Please pull out every line below that contains the word "label", copying each one in full.

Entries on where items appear
┄┄┄┄┄┄

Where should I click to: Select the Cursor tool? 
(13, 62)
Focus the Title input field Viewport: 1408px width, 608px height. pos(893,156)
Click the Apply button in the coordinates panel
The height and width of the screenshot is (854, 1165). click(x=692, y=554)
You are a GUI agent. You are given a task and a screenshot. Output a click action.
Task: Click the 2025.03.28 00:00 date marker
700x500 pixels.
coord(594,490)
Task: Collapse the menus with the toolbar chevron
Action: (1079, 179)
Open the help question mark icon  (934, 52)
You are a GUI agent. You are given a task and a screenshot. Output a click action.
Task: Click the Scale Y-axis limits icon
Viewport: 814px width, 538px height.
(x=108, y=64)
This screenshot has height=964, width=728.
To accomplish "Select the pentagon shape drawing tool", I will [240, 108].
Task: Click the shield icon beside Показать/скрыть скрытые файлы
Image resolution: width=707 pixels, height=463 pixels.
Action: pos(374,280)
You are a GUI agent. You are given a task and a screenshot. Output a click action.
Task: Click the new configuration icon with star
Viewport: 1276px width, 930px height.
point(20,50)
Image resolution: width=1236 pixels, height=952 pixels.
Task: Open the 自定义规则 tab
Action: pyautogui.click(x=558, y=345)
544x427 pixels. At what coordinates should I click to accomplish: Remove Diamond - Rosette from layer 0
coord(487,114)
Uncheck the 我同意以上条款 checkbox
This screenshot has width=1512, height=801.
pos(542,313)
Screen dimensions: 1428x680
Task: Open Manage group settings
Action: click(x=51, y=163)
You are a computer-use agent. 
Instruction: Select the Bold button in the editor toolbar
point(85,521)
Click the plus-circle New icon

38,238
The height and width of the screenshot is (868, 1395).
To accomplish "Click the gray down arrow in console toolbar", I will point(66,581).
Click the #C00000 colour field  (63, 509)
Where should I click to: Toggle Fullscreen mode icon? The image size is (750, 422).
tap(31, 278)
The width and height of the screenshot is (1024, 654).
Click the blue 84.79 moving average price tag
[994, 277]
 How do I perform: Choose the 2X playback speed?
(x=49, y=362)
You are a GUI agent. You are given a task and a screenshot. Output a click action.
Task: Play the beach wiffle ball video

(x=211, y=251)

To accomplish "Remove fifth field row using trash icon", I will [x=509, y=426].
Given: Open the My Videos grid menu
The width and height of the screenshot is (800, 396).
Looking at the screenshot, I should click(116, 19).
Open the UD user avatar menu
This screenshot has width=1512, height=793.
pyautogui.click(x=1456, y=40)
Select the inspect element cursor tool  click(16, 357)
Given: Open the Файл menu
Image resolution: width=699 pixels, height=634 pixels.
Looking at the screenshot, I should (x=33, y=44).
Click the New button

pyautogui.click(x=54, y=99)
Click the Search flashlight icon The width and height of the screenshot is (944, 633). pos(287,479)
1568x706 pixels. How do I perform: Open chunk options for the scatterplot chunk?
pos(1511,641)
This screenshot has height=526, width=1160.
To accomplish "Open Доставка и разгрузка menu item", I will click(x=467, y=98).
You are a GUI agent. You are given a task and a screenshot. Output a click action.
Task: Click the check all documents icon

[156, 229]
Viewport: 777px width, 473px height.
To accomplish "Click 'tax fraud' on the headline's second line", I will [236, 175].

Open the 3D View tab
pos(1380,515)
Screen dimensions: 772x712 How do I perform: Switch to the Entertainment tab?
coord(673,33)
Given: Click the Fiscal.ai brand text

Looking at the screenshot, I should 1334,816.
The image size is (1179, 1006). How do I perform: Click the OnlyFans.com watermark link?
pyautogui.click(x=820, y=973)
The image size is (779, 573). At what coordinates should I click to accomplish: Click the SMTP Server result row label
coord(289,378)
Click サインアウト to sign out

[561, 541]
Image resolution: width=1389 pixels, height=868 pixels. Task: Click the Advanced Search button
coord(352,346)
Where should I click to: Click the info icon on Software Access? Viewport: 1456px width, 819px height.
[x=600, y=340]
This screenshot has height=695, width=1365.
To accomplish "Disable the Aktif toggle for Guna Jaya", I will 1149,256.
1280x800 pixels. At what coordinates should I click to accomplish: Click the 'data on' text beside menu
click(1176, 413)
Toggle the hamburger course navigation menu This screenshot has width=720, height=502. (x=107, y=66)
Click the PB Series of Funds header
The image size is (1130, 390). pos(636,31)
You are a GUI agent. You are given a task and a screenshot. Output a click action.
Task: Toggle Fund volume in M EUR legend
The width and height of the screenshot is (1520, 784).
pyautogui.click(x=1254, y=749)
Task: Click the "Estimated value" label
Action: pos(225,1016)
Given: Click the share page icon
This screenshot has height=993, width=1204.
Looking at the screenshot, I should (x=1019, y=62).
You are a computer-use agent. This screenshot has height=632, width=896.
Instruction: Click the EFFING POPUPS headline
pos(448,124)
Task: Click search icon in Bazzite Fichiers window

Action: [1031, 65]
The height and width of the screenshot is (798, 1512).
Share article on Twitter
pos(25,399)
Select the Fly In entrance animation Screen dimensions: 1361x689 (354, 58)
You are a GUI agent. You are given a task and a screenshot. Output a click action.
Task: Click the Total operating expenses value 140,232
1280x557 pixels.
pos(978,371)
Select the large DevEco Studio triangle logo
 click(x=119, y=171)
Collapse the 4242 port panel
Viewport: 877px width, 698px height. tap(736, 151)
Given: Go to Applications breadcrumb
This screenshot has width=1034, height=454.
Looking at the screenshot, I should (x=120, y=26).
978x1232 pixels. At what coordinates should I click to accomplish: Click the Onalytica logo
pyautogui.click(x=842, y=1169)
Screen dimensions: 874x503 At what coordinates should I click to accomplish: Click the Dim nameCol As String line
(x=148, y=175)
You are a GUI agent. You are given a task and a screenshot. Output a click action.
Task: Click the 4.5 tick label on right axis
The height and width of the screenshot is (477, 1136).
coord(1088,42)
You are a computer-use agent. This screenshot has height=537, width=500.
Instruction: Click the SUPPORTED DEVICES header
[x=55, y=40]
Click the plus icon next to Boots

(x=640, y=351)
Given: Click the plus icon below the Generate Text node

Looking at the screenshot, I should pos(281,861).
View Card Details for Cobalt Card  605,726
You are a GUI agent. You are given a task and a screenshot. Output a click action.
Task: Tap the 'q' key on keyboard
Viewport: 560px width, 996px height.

┄┄┄┄┄┄

• [RESPONSE TO THIS EXERCISE]:
The image size is (779, 573). At what coordinates should I click to accomplish: Click the SMTP Server result row label
Task: Click the "Estimated value" label
Task: Click the 4.5 tick label on right axis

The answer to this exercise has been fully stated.